En Gimme Danger, dos cosas quedan bien claras. Una que Iggy Pop es el desafío encarnado a la muerte, el tipo que se le rió a la parca y que sigue riéndose a partir de concebir la vida como una permanente patada en los huevos a la corrección. Otra, que el canoso director no puede esconder su fanatismo por los Stooges.
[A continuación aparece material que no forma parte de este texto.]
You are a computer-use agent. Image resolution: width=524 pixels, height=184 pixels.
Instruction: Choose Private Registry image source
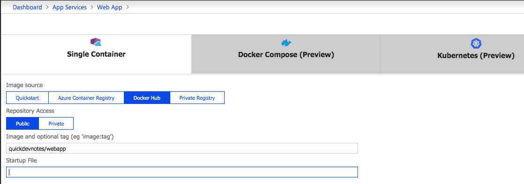pos(197,98)
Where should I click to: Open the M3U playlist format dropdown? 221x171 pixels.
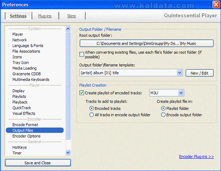(x=181, y=93)
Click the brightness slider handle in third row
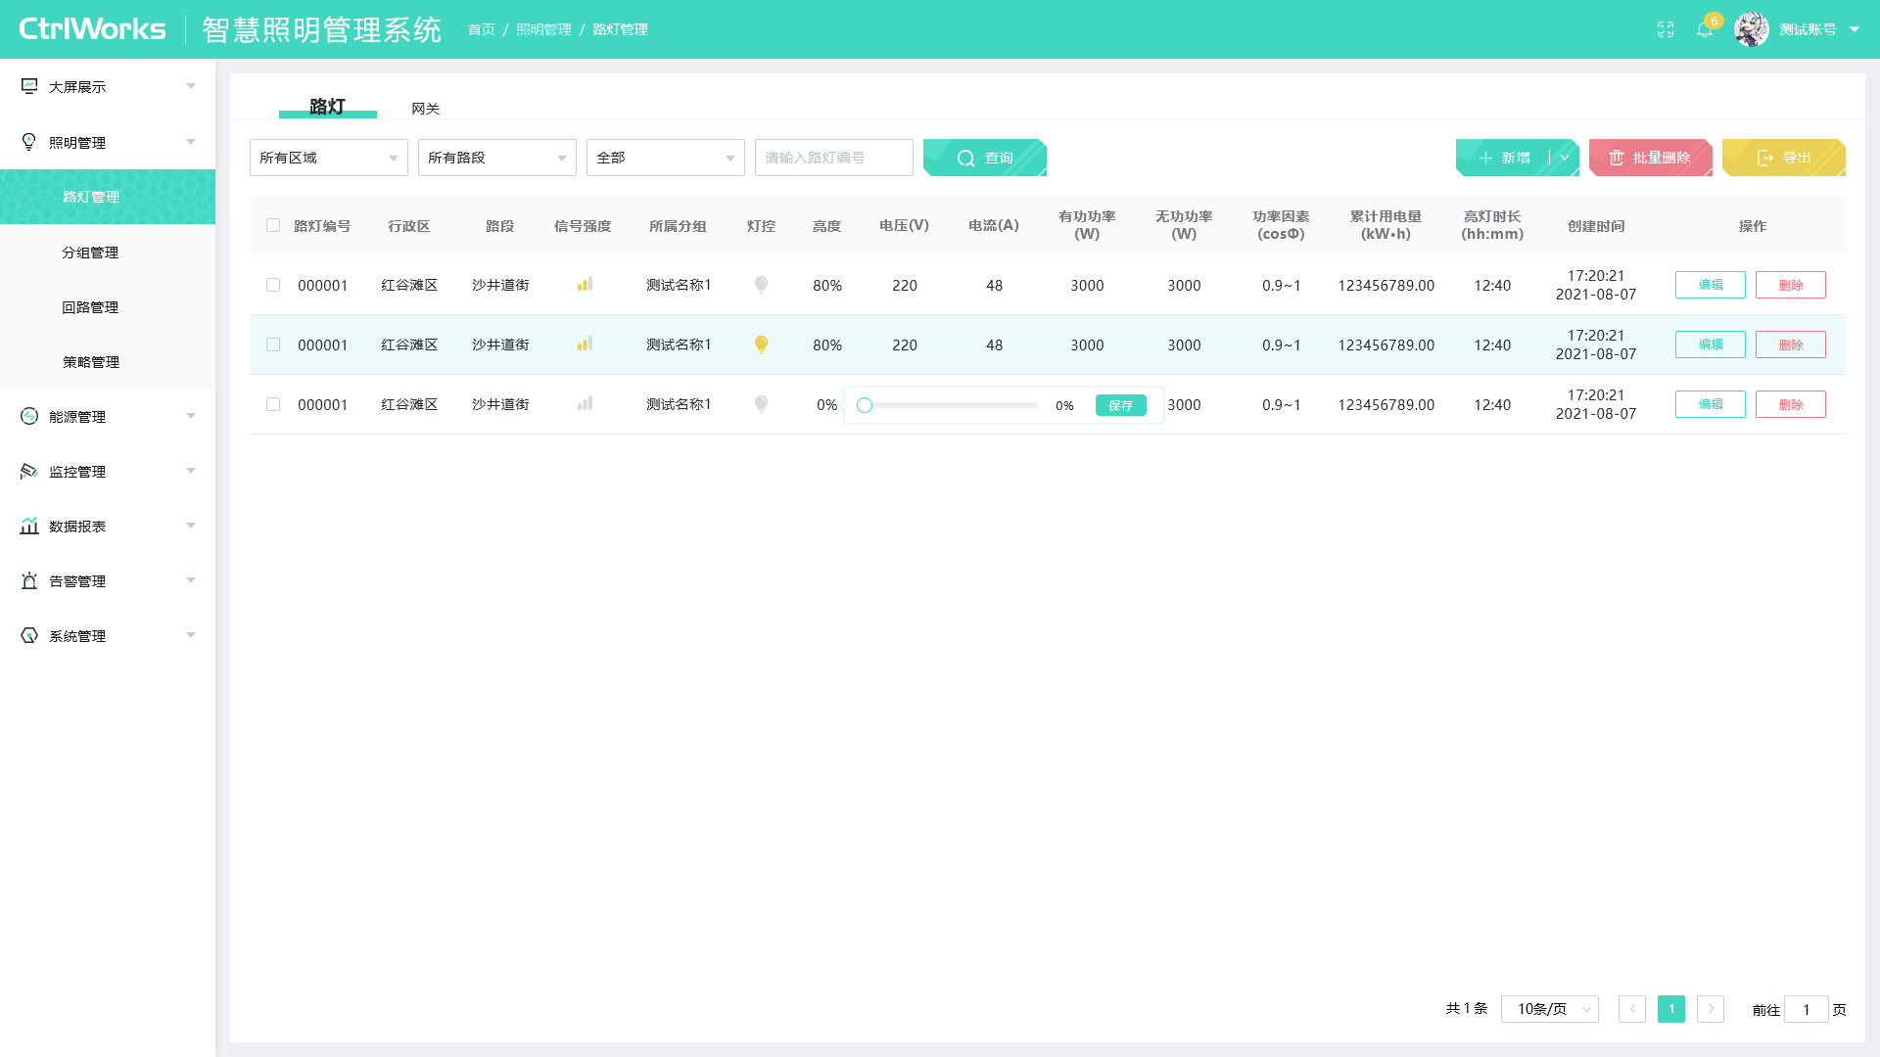This screenshot has height=1057, width=1880. (x=865, y=405)
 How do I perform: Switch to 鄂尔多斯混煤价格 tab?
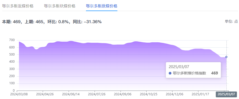coord(18,6)
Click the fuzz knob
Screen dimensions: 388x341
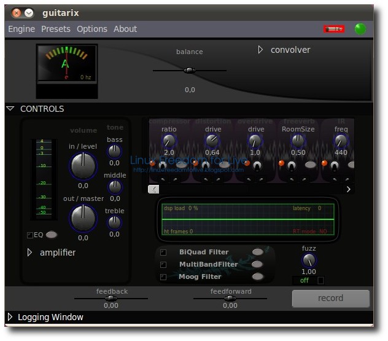tap(309, 260)
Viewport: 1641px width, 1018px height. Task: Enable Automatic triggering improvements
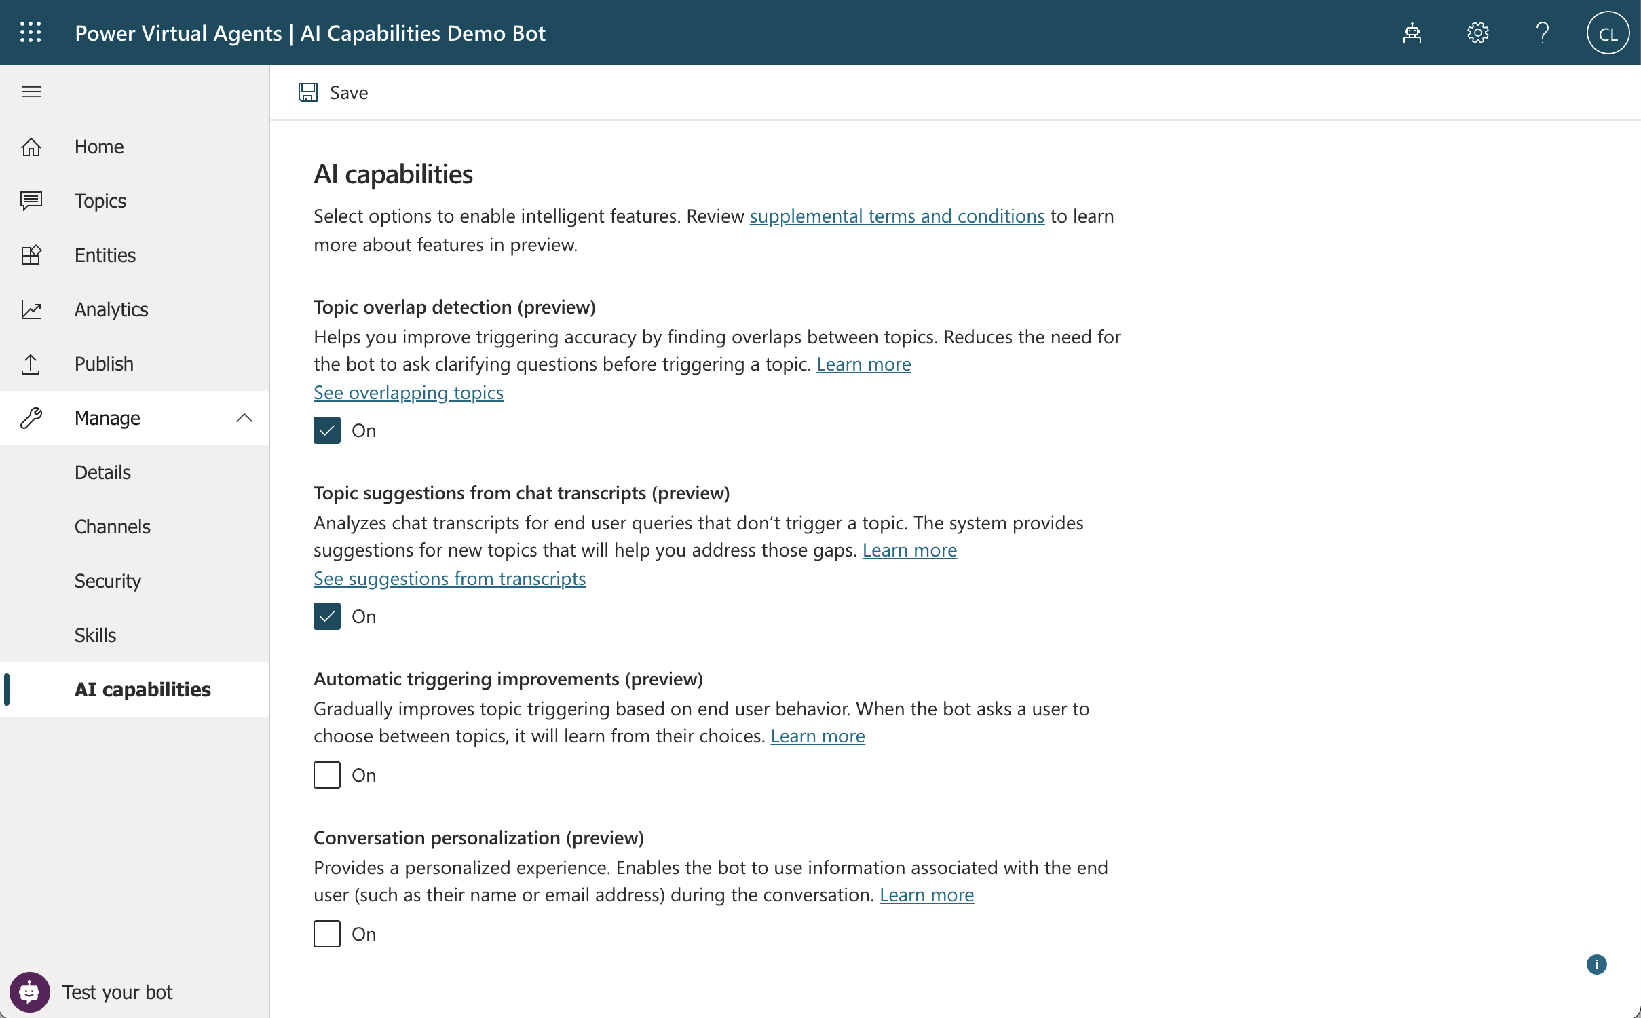tap(326, 775)
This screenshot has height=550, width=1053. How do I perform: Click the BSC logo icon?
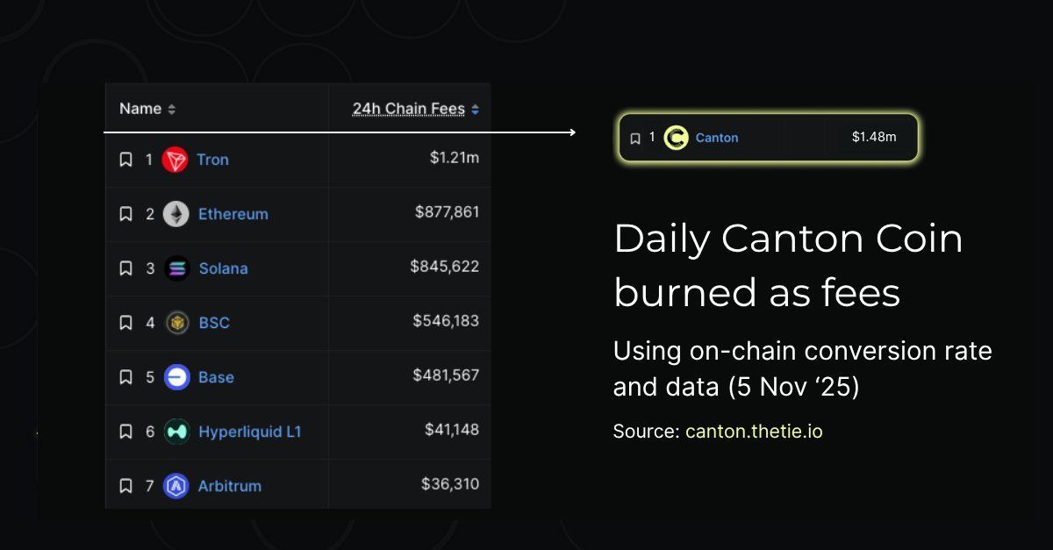pos(178,322)
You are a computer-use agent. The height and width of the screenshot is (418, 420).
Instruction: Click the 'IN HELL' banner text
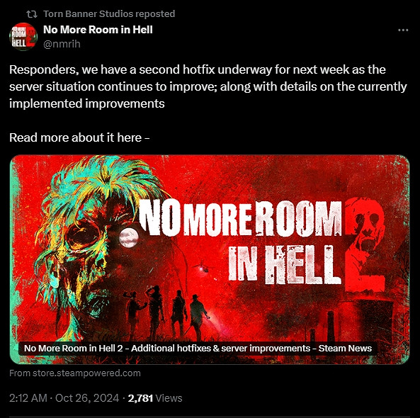tap(285, 264)
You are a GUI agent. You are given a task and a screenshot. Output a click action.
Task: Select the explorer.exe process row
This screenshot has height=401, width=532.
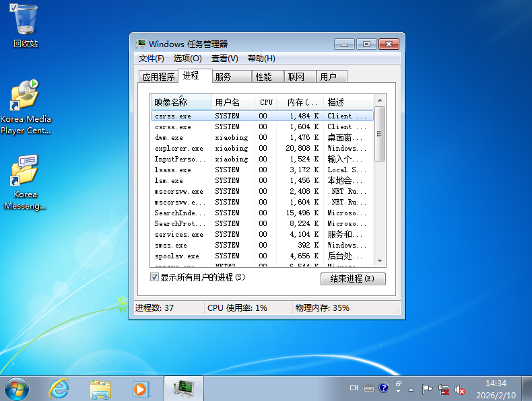click(178, 148)
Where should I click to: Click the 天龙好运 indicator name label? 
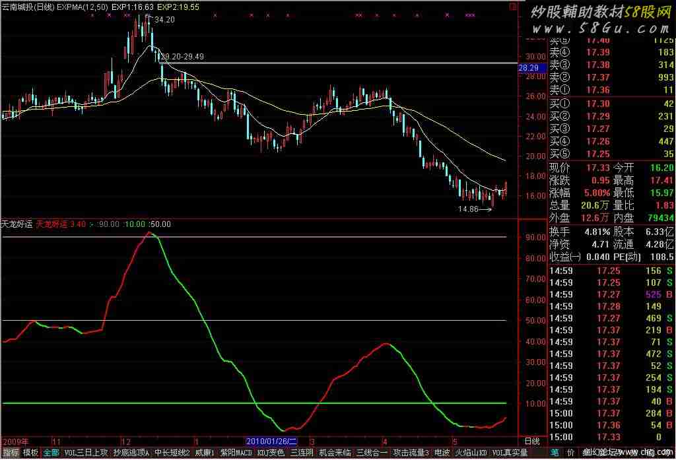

Si hay algo que tienen los documentales relacionados con el mundo de la música es el hecho de compartir rasgos genéricos con las películas de gánsters en la medida en que son propensos a narrar historias de ascensos y de caídas, de acceso a la fama y al infierno de los excesos. La diferencia en este caso es que la mirada de Iggy es totalmente desenfadada y más cercana a la comedia anárquica de los hermanos Marx. La evaluación de los hechos que hace de su vida evita cualquier atisbo de emoción tramposa y en todo caso apunta a una actitud verdaderamente punk. Valgan dos ejemplos. Cuando habla de sus orígenes, de la búsqueda de un rumbo musical que lo distinga dice “Fui a la playa, me fumé un porro y me di cuenta de que no era negro”, reflexión que sirvió como motor para la formación de The Stooges. Más adelante, en otro momento en el que el espectador pone todas sus expectativas (el encuentro con Bowie) refiere “Entonces fui al club. Conocí a Bowie y…era…cool” La sardónica parquedad de la declaración echa por tierra todo deseo de otorgarle trascendencia y protagonismo al duque blanco y a la situación. Así de simple y directo se muestra la iguana. El resto es un compendio de escenas alocadas, de los cambios que sufrió la banda y de información sobre cada uno de los miembros, pero lo mejor y lo que queda es el marco de enunciación con el rostro de Iggy y su sonrisa de viejo zorro contando las jugosas anécdotas. Esto solo alcanza para sostener el documental y volar a escuchar los discos.

Una coda

Entre este tipo y yo hay algo especial. Under the Influence se llama el documental y es un retrato intimista de Keith. Tiene concesiones televisivas pero no importa. Cuando hay alguien que se jacta de lo que ha escuchado más de lo que ha compuesto, yo lo admiro. Verlo hablar con pasión, tocar los discos de Chuck Berry, Muddy Waters, Howlin’ Wolf, verlo zapar con Tom Waits, son apenas los detalles de una gema. «No estoy envejeciendo, estoy evolucionando» dice mirando a cámara y sonriendo el viejo zorro.